---------- Dataset records
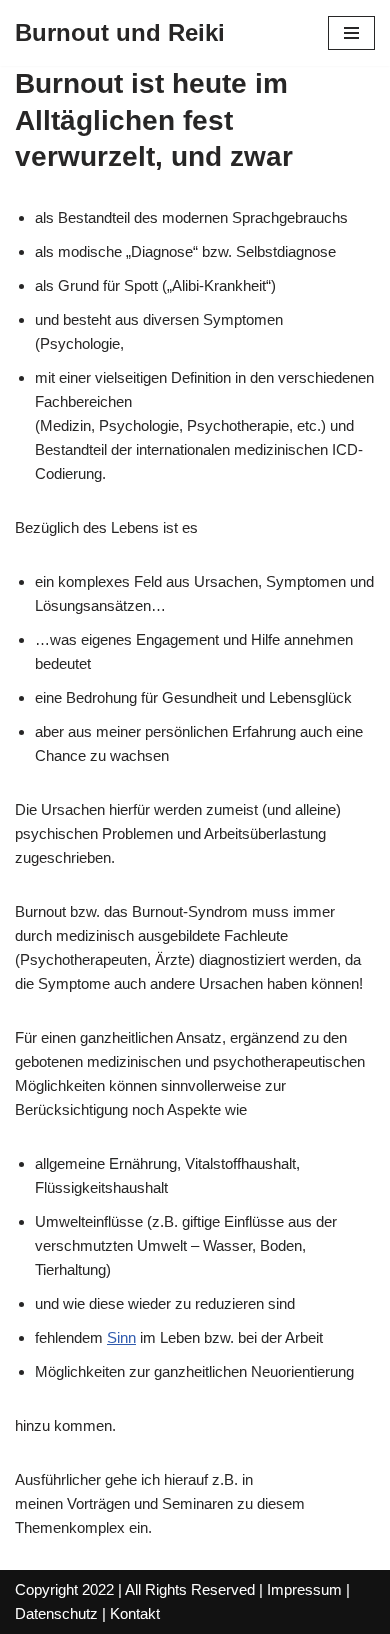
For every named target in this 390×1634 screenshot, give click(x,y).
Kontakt (135, 1613)
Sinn (121, 1337)
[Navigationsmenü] (351, 33)
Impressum (304, 1589)
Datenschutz (56, 1613)
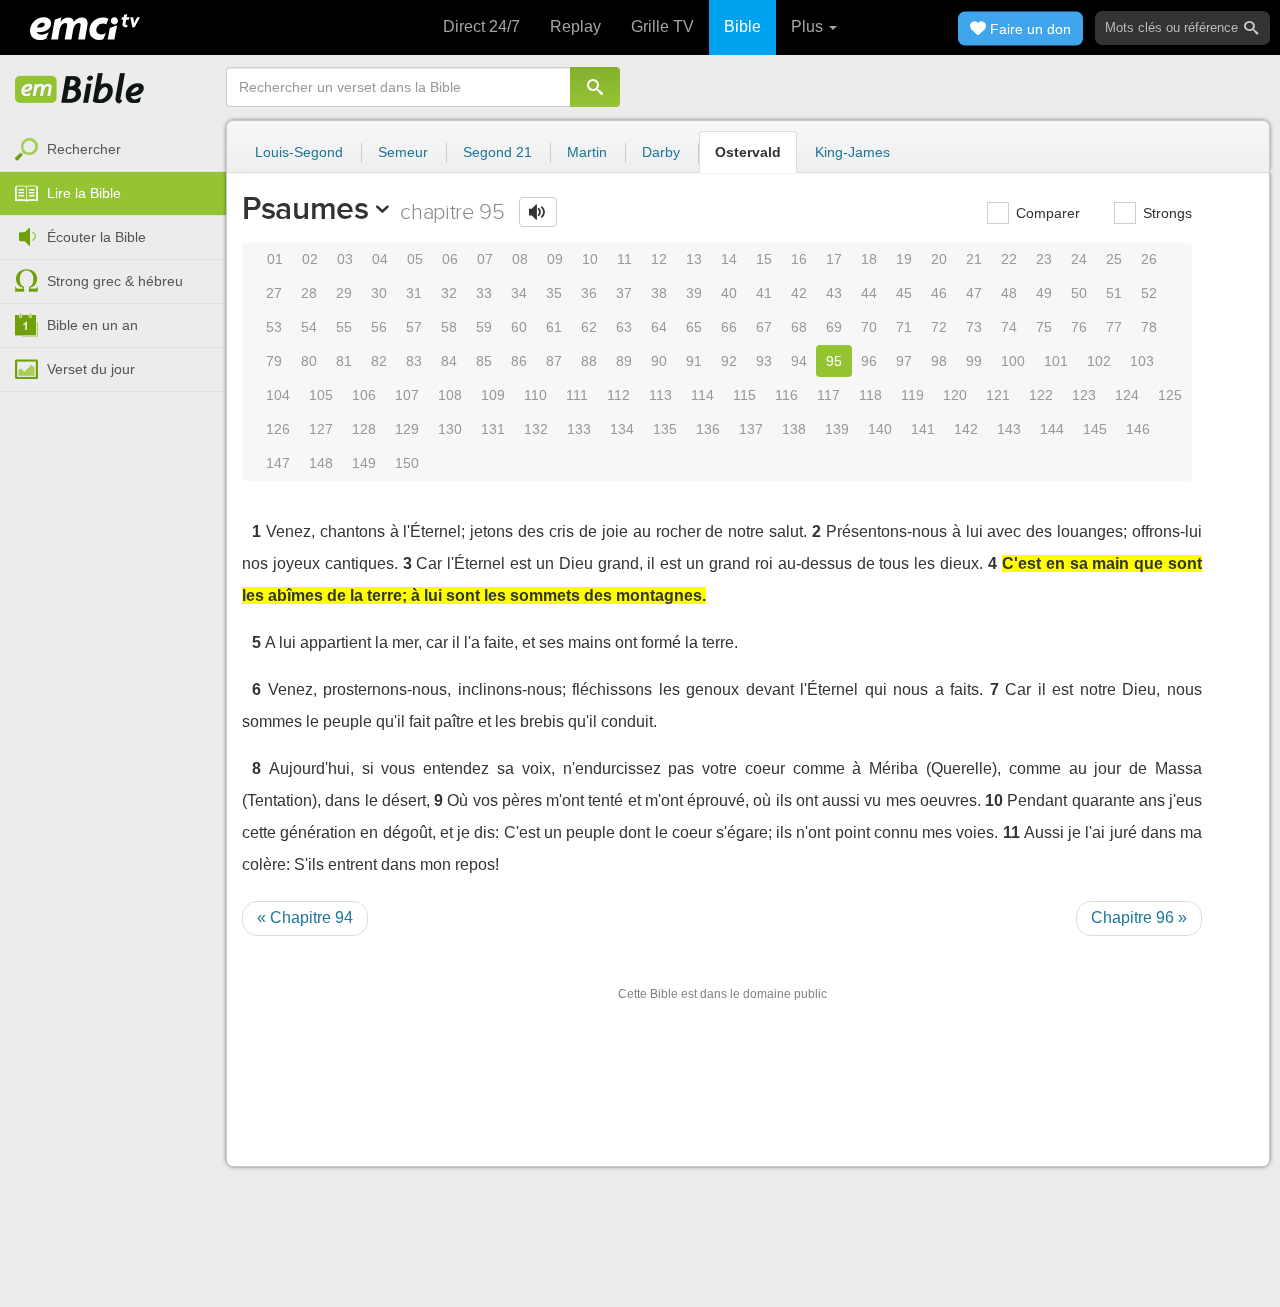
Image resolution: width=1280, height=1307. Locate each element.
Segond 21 (497, 152)
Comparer (1046, 213)
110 (535, 395)
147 (278, 463)
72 (939, 327)
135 (665, 429)
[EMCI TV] (85, 25)
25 (1114, 259)
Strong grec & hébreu (115, 281)
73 (974, 327)
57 (414, 327)
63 (624, 327)
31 (414, 293)
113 (660, 395)
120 (955, 395)
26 (1149, 259)
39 (694, 293)
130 (450, 429)
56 (379, 327)
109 (493, 395)
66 (729, 327)
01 (275, 259)
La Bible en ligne (80, 90)
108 (450, 395)
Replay (575, 26)
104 (278, 395)
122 (1041, 395)
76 (1079, 327)
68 (799, 327)
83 (414, 361)
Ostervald (748, 152)
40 (729, 293)
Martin (587, 152)
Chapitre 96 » (1139, 917)
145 (1095, 429)
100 (1013, 361)
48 (1009, 293)
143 (1009, 429)
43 (834, 293)
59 (484, 327)
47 (974, 293)
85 (484, 361)
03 (345, 259)
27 (274, 293)
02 (310, 259)
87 (554, 361)
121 (998, 395)
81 (344, 361)
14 (729, 259)
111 (577, 395)
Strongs (1165, 213)
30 (379, 293)
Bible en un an (92, 325)
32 (449, 293)
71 (904, 327)
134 (622, 429)
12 (659, 259)
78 (1149, 327)
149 (364, 463)
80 (309, 361)
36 (589, 293)
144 (1052, 429)
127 (321, 429)
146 (1138, 429)
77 (1114, 327)
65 (694, 327)
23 (1044, 259)
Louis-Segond (299, 152)
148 (321, 463)
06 (450, 259)
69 (834, 327)
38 (659, 293)
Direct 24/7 (481, 26)
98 (939, 361)
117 (828, 395)
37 (624, 293)
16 (799, 259)
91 (694, 361)
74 (1009, 327)
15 (764, 259)
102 (1099, 361)
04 (380, 259)
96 (869, 361)
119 (912, 395)
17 (834, 259)
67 (764, 327)
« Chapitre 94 (305, 917)
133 (579, 429)
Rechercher (84, 149)
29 (344, 293)
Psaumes (305, 208)
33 (484, 293)
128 (364, 429)
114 (702, 395)
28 (309, 293)
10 (590, 259)
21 (974, 259)
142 (966, 429)
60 (519, 327)
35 (554, 293)
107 (407, 395)
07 (485, 259)
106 (364, 395)
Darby (661, 152)
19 (904, 259)
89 (624, 361)
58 (449, 327)
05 (415, 259)
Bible (742, 26)
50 (1079, 293)
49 (1044, 293)
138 (794, 429)
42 (799, 293)
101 (1056, 361)
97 (904, 361)
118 (870, 395)
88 (589, 361)
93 (764, 361)
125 (1170, 395)
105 (321, 395)
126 (278, 429)
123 (1084, 395)
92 (729, 361)
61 (554, 327)
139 (837, 429)
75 (1044, 327)
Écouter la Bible (96, 237)
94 (799, 361)
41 (764, 293)
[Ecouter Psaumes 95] (538, 212)
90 (659, 361)
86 (519, 361)
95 (834, 361)
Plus (809, 26)
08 (520, 259)
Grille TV (662, 26)
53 (274, 327)
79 (274, 361)
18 (869, 259)
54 (309, 327)
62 (589, 327)
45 (904, 293)
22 (1009, 259)
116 (786, 395)
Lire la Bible (84, 193)
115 (744, 395)
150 (407, 463)
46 (939, 293)
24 (1079, 259)
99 (974, 361)
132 (536, 429)
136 (708, 429)
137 (751, 429)
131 (493, 429)
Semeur (403, 152)
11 (624, 259)
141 (923, 429)
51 (1114, 293)
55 (344, 327)
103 (1142, 361)
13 (694, 259)
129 (407, 429)
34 (519, 293)
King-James (852, 152)
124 (1127, 395)
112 (618, 395)
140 (880, 429)
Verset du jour (91, 369)
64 (659, 327)
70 (869, 327)
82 (379, 361)
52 (1149, 293)
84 (449, 361)
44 (869, 293)
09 (555, 259)
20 (939, 259)
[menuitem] (113, 150)
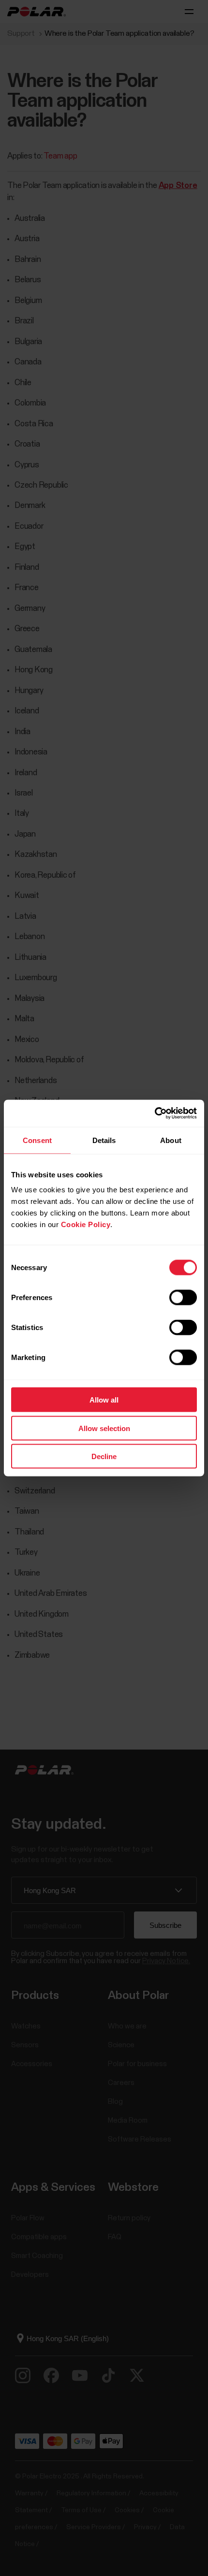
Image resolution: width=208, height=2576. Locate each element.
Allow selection (104, 1428)
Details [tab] (104, 1140)
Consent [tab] (37, 1140)
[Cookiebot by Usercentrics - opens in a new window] (154, 1113)
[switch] (183, 1297)
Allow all (104, 1400)
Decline (104, 1456)
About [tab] (170, 1140)
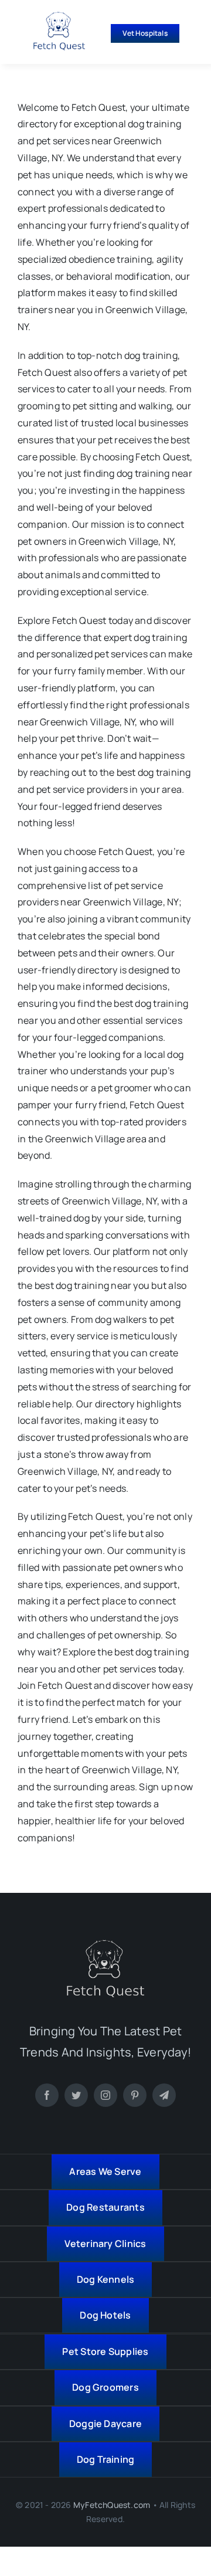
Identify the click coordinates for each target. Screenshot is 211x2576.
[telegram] (164, 2095)
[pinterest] (135, 2095)
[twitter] (76, 2095)
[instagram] (105, 2095)
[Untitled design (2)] (59, 16)
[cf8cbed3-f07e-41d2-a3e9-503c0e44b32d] (105, 1944)
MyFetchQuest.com (111, 2504)
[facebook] (47, 2095)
--------------------
The lines from the one that contains "51 (1114, 293)" through the end of the data, repeated exactly and with no pictures, make up the whole answer.

→ Worked solution
51 (1114, 293)
55 (344, 327)
103 (1142, 361)
13 (694, 259)
129 (407, 429)
34 (519, 293)
King-James (852, 152)
124 (1127, 395)
112 (618, 395)
140 (880, 429)
Verset du jour (91, 369)
64 (659, 327)
70 (869, 327)
82 (379, 361)
52 (1149, 293)
84 (449, 361)
44 (869, 293)
09 (555, 259)
20 (939, 259)
[menuitem] (113, 150)
Image resolution: width=208, height=2576. Locate each element.
Allow selection (104, 1428)
Details [tab] (104, 1140)
Consent [tab] (37, 1140)
[Cookiebot by Usercentrics - opens in a new window] (154, 1113)
[switch] (183, 1297)
Allow all (104, 1400)
Decline (104, 1456)
About [tab] (170, 1140)
Identify the click coordinates for each target. Screenshot is 211x2576.
[telegram] (164, 2095)
[pinterest] (135, 2095)
[twitter] (76, 2095)
[instagram] (105, 2095)
[Untitled design (2)] (59, 16)
[cf8cbed3-f07e-41d2-a3e9-503c0e44b32d] (105, 1944)
MyFetchQuest.com (111, 2504)
[facebook] (47, 2095)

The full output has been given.